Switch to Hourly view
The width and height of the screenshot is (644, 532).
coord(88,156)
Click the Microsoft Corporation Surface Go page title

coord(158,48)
+===+
**WORK ORDER:** Repeat the data above starting at the line with "Click the Microsoft" and ending at its last line, exactly, with no other lines.

**ANSWER FOR THE TASK:**
Click the Microsoft Corporation Surface Go page title

coord(158,48)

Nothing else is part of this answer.